A second issue is establishing "intent" to waive a right to arbitrate. Vacating the judgment of the Eighth Circuit Court of Appeals, Justice Elena Kagan explained in Morgan, "Stripped of its prejudice requirement, the Eighth Circuit's current waiver inquiry would focus on Sundance's conduct. Did Sundance, as the rest of the Eighth Circuit's test asks, knowingly relinquish the right to arbitrate by acting inconsistently with that right?" Morgan v. Sundance, Inc., 212 L. Ed. 2d 753, 142 S. Ct. 1708, 1714 (2022). However, if waiver requires establishing "intent" through conduct, then establishing intent of the person seeking to compel arbitration can sometimes be more difficult than establishing prejudice to the person opposing arbitration.

In California, "Waiver refers to the act, or the consequences of the act, of one side. Waiver is the intentional relinquishment of a known right after full knowledge of the facts and depends upon the intention of one party only. Waiver does not require any act or conduct by the other party." DRG/Beverly Hills, Ltd. v. Chopstix Dim Sum Cafe & Takeout III, Ltd., 30 Cal. App. 4th 54 (1994). This definition aligns with Morgan's focus on the conduct of the party seeking arbitration, and whether that conduct establishes "knowing relinquishment" of the right.

At first, it may seem that California cases requiring a showing of "prejudice" before finding a waiver of the right to arbitrate, make it easier to compel arbitration than the waiver rule in Morgan, which removes the added prejudice requirement.
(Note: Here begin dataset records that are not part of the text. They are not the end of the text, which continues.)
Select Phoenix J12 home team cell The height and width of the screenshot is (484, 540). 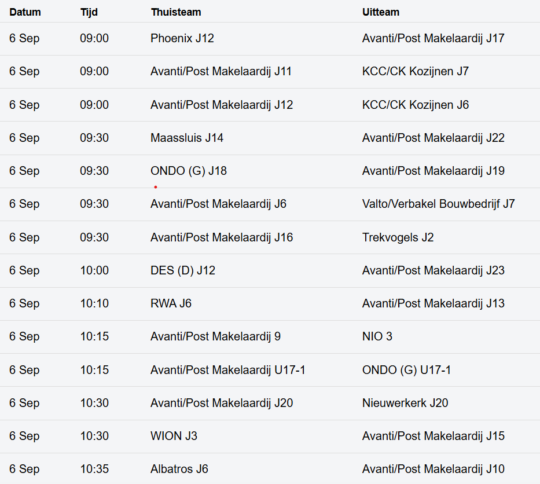pos(182,38)
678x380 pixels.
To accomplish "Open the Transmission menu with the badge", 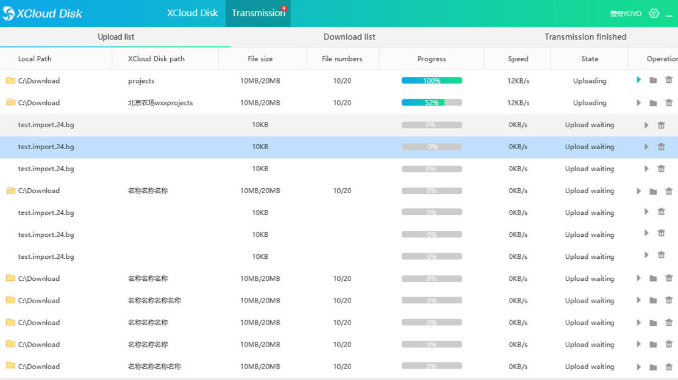I will tap(257, 13).
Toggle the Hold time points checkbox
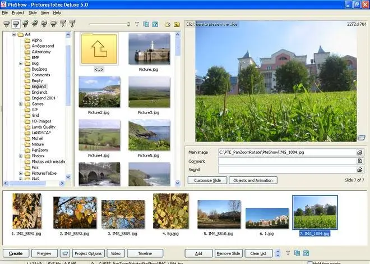The height and width of the screenshot is (264, 370). 310,262
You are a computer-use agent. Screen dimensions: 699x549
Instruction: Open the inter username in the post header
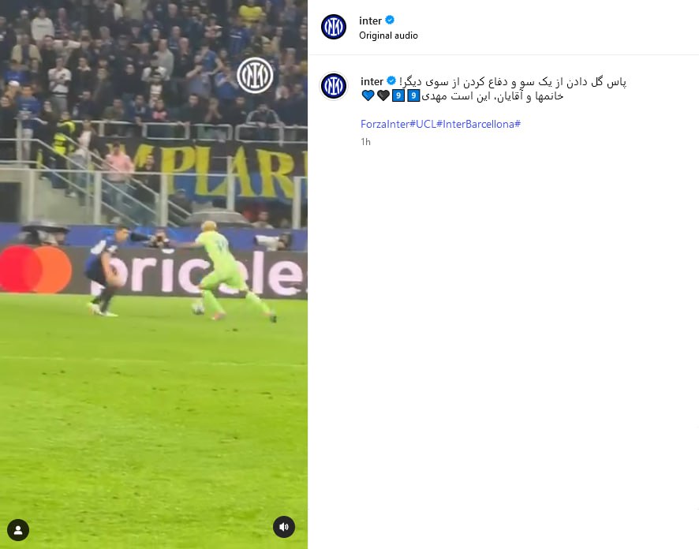371,21
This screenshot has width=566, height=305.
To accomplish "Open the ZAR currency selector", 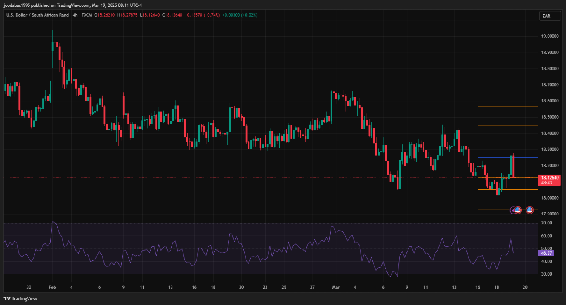I will click(546, 16).
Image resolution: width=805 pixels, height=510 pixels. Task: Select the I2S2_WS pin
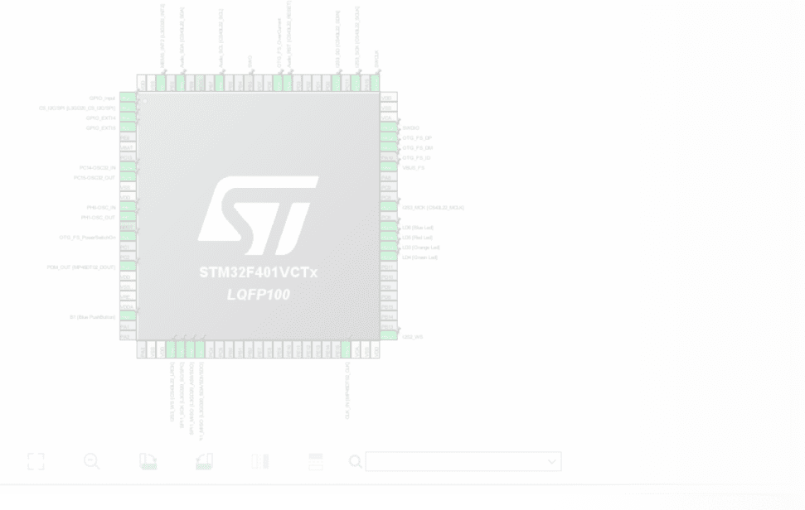click(386, 336)
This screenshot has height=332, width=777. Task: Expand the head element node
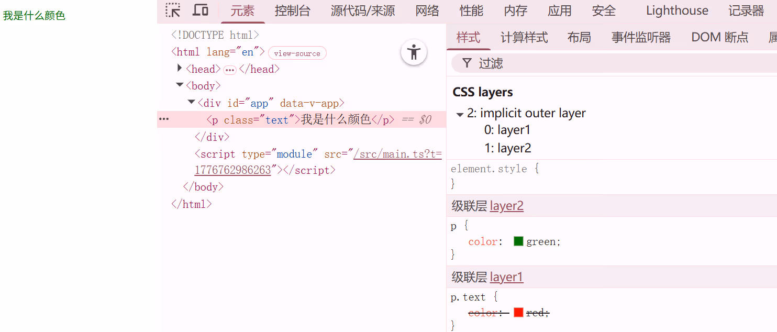pos(180,68)
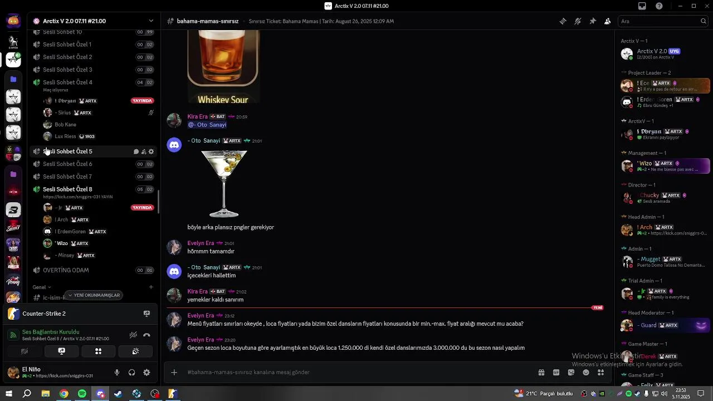Show pinned messages with the pin icon

tap(593, 21)
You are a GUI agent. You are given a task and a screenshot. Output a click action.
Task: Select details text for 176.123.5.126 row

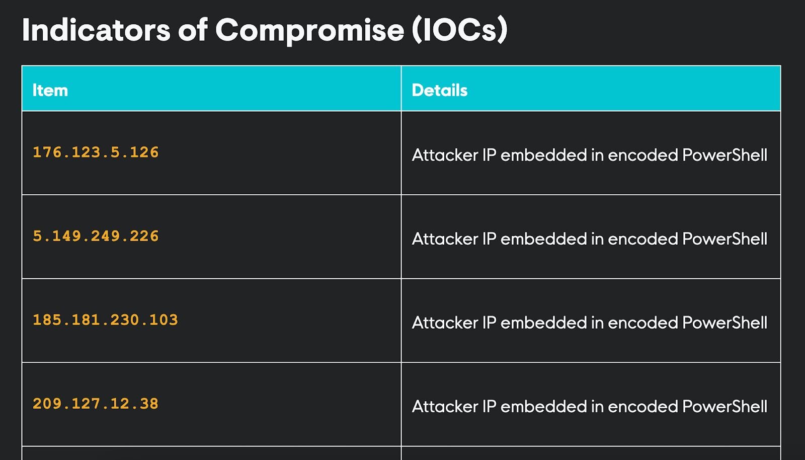coord(590,155)
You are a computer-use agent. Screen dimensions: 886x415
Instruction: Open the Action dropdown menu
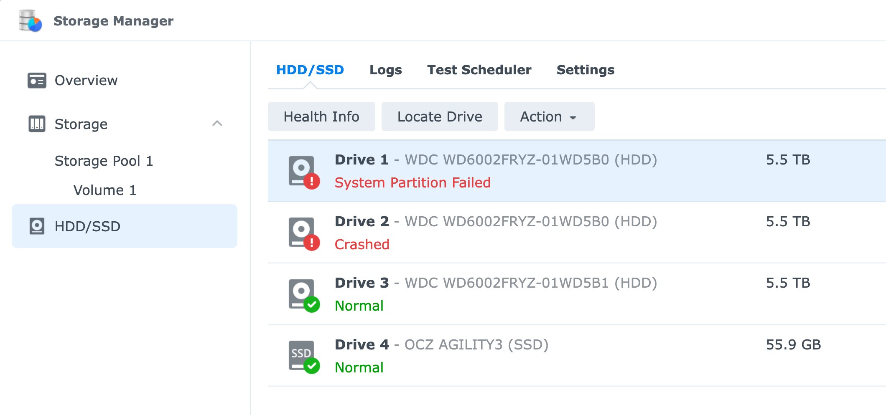548,116
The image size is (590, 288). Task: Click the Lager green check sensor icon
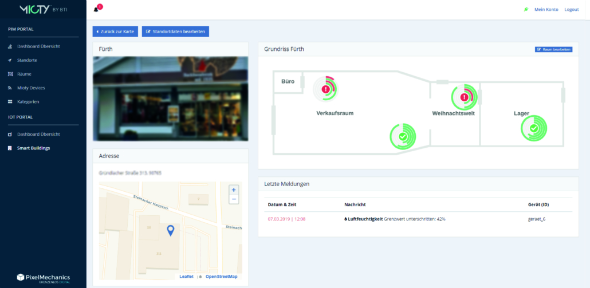coord(533,129)
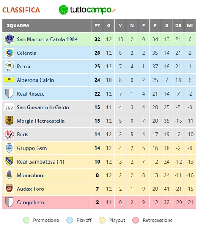This screenshot has width=198, height=228.
Task: Click the tuttocampo soccer ball logo
Action: point(63,10)
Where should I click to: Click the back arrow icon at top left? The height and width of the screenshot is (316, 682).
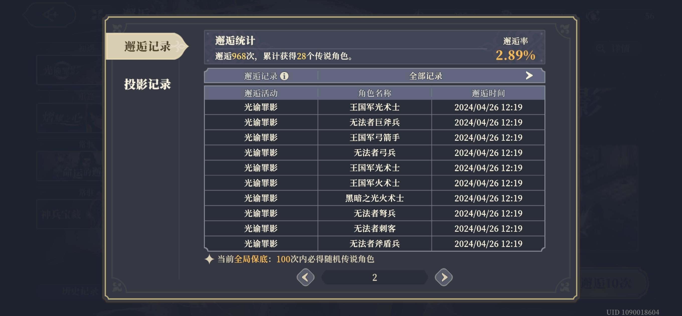(x=50, y=15)
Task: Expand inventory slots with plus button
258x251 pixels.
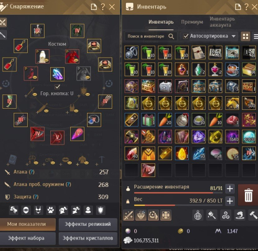Action: pos(230,189)
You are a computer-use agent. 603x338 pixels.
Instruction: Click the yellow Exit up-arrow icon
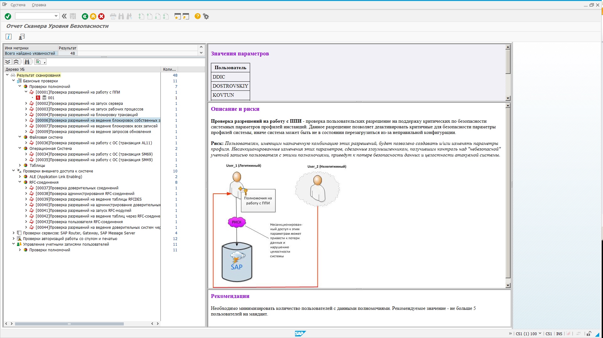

If it is harder to show waiver, because prejudice is required, it should be easier to compel arbitration, and if it is easier to show waiver, because prejudice is not required, it should be harder to compel arbitration. But on a case-by-case basis, this may not be so. Sometimes it could be easier to show prejudice to the person opposing arbitration than to establish intentional relinquishment of a known right by the party seeking to compel arbitration, especially, if intentional relinquishment of a known right needs to be established by "clear and convincing" evidence.
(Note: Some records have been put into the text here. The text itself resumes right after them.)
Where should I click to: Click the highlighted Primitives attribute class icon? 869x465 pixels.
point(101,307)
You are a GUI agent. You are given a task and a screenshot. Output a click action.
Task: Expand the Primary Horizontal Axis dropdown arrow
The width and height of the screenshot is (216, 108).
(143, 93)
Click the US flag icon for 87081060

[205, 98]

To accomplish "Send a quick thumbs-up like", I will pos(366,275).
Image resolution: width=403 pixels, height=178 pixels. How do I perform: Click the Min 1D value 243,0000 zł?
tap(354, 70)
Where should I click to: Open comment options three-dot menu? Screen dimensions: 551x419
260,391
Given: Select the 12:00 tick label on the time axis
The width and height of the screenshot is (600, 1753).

As the reader will have noticed, the California Supreme Court has accepted a petition for review in Quach, the California case applying the California rule requiring prejudice to establish waiver. We look forward to the California Supreme Court addressing whether California courts should adopt the federal rule regarding waiver of the right to arbitrate and considering how that will affect arbitration practice.